1.4. Effet de la prise de corticoïdes à la fin du 6ème cycle de TMZ adjuvant

De façon intéressante, les patients du groupe 9C étaient plus fréquemment traités par corticothérapie à la fin du 6ème cycle de TMZ adjuvant que les patients dans le groupe 6C. Cela pourrait s’expliquer par le fait que les patients de ce groupe avaient plus de chances d’avoir un résidu tumoral sur l’IRM réalisée à la fin du 6ème cycle, expliquant en partie le choix du neuro-oncologue de poursuivre le traitement.

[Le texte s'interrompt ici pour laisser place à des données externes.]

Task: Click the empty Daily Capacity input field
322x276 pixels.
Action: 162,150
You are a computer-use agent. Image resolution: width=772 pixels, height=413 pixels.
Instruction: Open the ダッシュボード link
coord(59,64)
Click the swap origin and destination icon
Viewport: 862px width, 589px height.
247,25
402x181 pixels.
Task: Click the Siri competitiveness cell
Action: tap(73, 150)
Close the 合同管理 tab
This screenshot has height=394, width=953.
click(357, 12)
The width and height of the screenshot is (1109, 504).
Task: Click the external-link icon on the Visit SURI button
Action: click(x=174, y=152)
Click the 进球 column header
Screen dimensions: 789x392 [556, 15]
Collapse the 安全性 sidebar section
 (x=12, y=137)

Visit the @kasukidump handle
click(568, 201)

Nous avons montré qu’une prise de corticoïdes à la fin des six premiers cycles de TMZ adjuvant avait un impact significatif sur la survie, les patients sous corticoïdes ayant un risque significativement plus élevé de décès. Les patients du groupe 9C, bien que plus fréquemment traités par corticoïdes à la fin du 6ème

cycle de TMZ adjuvant, avaient une meilleure survie sans progression. Cela suggère un impact fort du nombre de cycles de TMZ sur la survenue de la récidive.